The manga went into hiatus after Eri Takenashi developed a Subarachnoid hemorrhage in early November 2008. The manga resumed with the September 2011 issue of Comic Rex on July 27, 2011, but due to ongoing concerns for her health, Takenashi warned in a June 24, 2011 post on her blog that the series' publishing schedule would be irregular, though her goal was for a bi-monthly release.

==Volume list==

| No. | Original release date | Original ISBN | English release date | English ISBN |
| 01 | August 9, 2006 | 978-4-7580-6015-8 | June 7, 2011 | 978-1-60496-267-3 |
| Act 001. "Himorogi's Daughter"; Act 002. "The Emperor's Voice was Heard"; Act 003. "Spring Attack!"; Act 004. "School Days"; Act 005. "The After-School Goddess"; Act 006. "Sister"; | Pin-up Collaborator Takashi Takeuchi (of Type-Moon); |
Jin Mikuriya, a high school student, builds a small statue out of wood, but before he can bring it to school and turn it in, a girl breaks out of the statue. She introduces herself as the guardian deity of the land. When she discovers that the root of her power, a tree on the land of a Shinto shrine, has been cut down, she panics. However, when Jin is able to remove an impurity from her body, she recruits him to help her purify the land. After searching for more impurities, she is introduced to Jin's childhood friend, Tsugumi Aoba, and to Jin's school. Later, she meets her sister, Zange, and they begin to compete for support.
| 02 | February 9, 2007 | 978-4-7580-6042-4 | September 28, 2011 | 978-1-60496-268-0 |
| Act 007. "Sisters"; Act 008. "The Fiery Devils for Hire x 2 + 1"; Act 009. "We Love Thou, Our Idol"; Act 010. "Revelation! A New Power!!"; Intermission: "Nagi-tan's Exciting Shopping Experience"; Act 011. "That Girl is Crazy"; Act 012. "Wuthering Heights"; Ending. "Omake"; | Pin-up Collaborator Ryukishi07 (of 07th Expansion); |
Zange reveals that she has possessed the body of Hakua Suzushiro and subdues Nagi, promising to defeat her older sister. Jin's timely arrival saves Nagi. While eating breakfast, both Tsugumi and Zange arrive, and the three girls vie for Jin's attention. Jin discovers a fan site and a corresponding fan club devoted to Nagi, and with the support of the students, Nagi becomes a student at Jin's school. Reiri Suzushiro, a teacher at the school, reveals himself as the father of Hakua. Nagi later gets a job to pay for her clothing and amenities, but after being discovered by Jin, she quits.

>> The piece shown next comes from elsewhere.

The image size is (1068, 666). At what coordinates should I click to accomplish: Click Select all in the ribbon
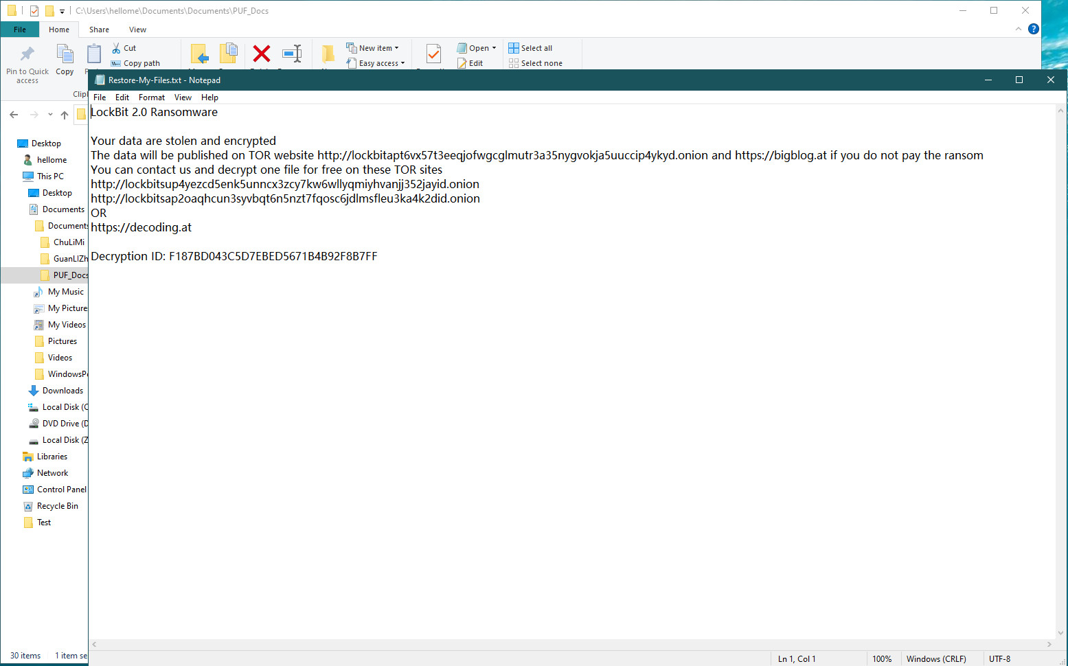(x=530, y=48)
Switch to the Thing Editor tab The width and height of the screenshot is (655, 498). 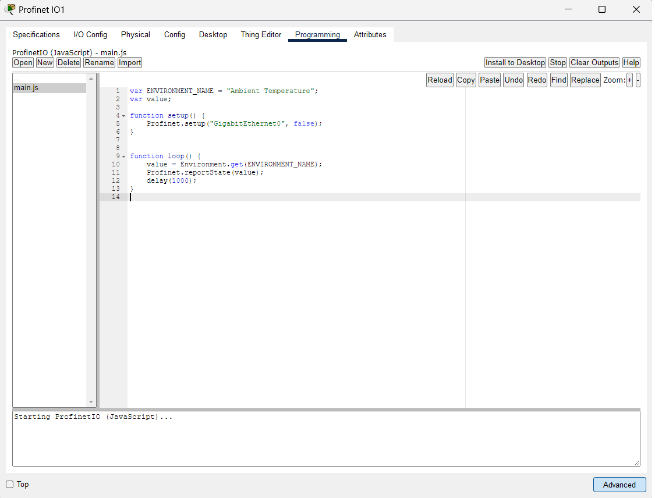coord(261,35)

| 03 | August 9, 2007 | 978-4-7580-6065-3 | December 21, 2011 | 978-1-60496-269-7 |
| Act 013. "Run Astray Campus Comedy"; Act 014. "Shameful Past of Mine"; Intermission: "Karaoke-Warrior-Mike Takako"; Act 015. "Everything's Iffy"; Act 016. "But Really..."; Act 017. "Ephemeral"; Act 018. "Warm and Spooky Jin"; | Pin-up Collaborator Itaru Hinoue (of Key); |
After being carried home by Daitetsu Hibiki, a member of the Art Club, Nagi yells at Jin when he asks her what happened. When the Art Club and Tsugumi begin to investigate, they accidentally cause a rumor that Daitetsu and Jin are in love to spread. After Tsugumi confessing her mistake to Zange, Zange declares that she will become Jin's girlfriend. Her arrival at Jin's household results in Tsugumi and Jin apologizing to each other for their past mistakes. Later, Jin attempts to dig into Nagi's past, which causes Nagi to fly into a rage and run away when she cannot remember. They make up after Jin finds her and reassures her, and they begin to unearth Nagi's memories together. However, a misunderstanding arises after Jin trips over Nagi and Tsugumi walks in, witnessing the pair in a compromising position.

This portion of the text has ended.